Da allora la collera, esacerbata dalla disperazione, ha lasciato un vuoto, rapidamente riempito da un’estremità all’altra dell’Europa dalla misantropia organizzata di un’Internazionale nazionalista molto apprezzata dal presidente statunitense Donald Trump.

Appesantita da una classe dirigente che ricorda sempre più la sfortunata repubblica di Weimar e dal razzismo alimentato dalle forze deflazionistiche, l’Unione si sta spaccando.

La cancelliera tedesca sta per terminare il suo mandato e il progetto europeo del presidente francese sembra essere nato morto.
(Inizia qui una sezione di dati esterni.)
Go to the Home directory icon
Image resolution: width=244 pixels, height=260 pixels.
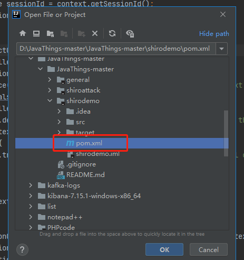click(23, 33)
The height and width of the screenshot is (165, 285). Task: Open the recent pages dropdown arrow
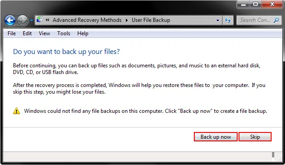(31, 21)
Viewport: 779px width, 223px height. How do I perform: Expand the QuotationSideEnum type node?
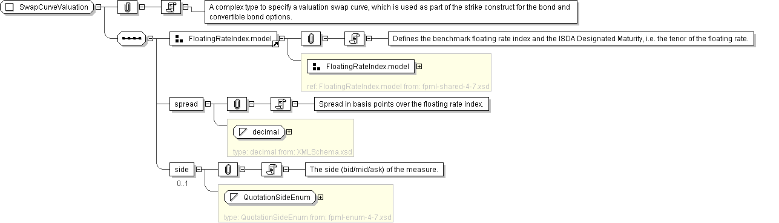pyautogui.click(x=320, y=197)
Le elezioni del parlamento europeo del prossimo maggio sono l’ultima occasione per i progressisti di pesare a livello paneuropeo.
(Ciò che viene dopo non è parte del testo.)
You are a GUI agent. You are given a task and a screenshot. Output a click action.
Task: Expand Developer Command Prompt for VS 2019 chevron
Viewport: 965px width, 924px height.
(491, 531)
Dalla sua nascita, nel 2016, il Movimento per la democrazia in Europa 2025 (DiEm25) si è dato l’obiettivo di cogliere questa opportunità (Ndr: l’anno 2025 corrisponde alla scadenza che il movimento si è dato per «dar vita a un’Europa pienamente democratica e funzionale»).

Per prima cosa abbiamo preparato il nostro programma, il «New Deal per l’Europa». Abbiamo poi invitato altri movimenti e partiti ad arricchirlo e a dar vita con noi alla nostra Primavera europea, la prima lista transnazionale di candidati che sostengono un programma comune su scala europea.
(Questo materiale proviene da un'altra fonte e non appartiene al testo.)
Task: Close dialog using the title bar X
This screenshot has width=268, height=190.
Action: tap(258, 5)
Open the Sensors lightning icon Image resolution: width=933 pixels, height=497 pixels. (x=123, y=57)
Come premessa alla discussione di questo progetto, la sinistra deve affrontare frontalmente due temi brucianti che la dividono e che indeboliscono i progressisti un po’ dappertutto nel continente: il problema delle frontiere e la questione dell’Unione.

Negli ultimi anni è successa una cosa singolare: molti cittadini di sinistra sono stati spinti a pensare che le frontiere aperte siano nocive per la classe operaia. «Non sono mai stato a favore della libertà di stabilimento», ha dichiarato più volte Jean-Luc Mélenchon (La France insoumise). Intervenendo al parlamento europeo nel luglio del 2016 sulla questione dei lavoratori distaccati, ha dichiarato che ogni volta che uno di questi arriva «ruba il pane ai lavoratori che si trovano sul posto». In seguito si è pentito di queste affermazioni, ma la sua analisi degli effetti delle migrazioni sui salari domestici non è cambiata.

Questo dibattito non è nuovo.

Nel 1907, Morris Hillquit, il fondatore del Partito socialista d’America, ha presentato una risoluzione per porre fine all’«importazione deliberata di manodopera straniera a basso costo» sostenendo che «i migranti costitui[vano] senza esserne consapevoli un giacimento di crumiri».

La novità di oggi è che gran parte della sinistra sembra aver dimenticato l’acuta critica di Lenin, formulata nel 1915 in questi termini: «Pensiamo che non si possa essere internazionalisti e allo stesso tempo favorevoli a tali restrizioni… Simili socialisti sono in realtà sciovinisti.»

In un articolo datato 29 ottobre 1913, Lenin aveva fornito il contesto di questo dibattito: «Non c’è dubbio che solo l’estrema povertà costringe gli uomini ad abbandonare la patria e che i capitalisti sfruttano nella maniera più disonesta gli operai immigrati. Ma solo i reazionari possono chiudere gli occhi sul significato progressivo di questa migrazione moderna di popoli. (…) Il capitalismo trascina le masse lavoratrici di tutto il modo (…) distruggendo le barriere e i pregiudizi nazionali, unendo gli operai di tutti i paesi.»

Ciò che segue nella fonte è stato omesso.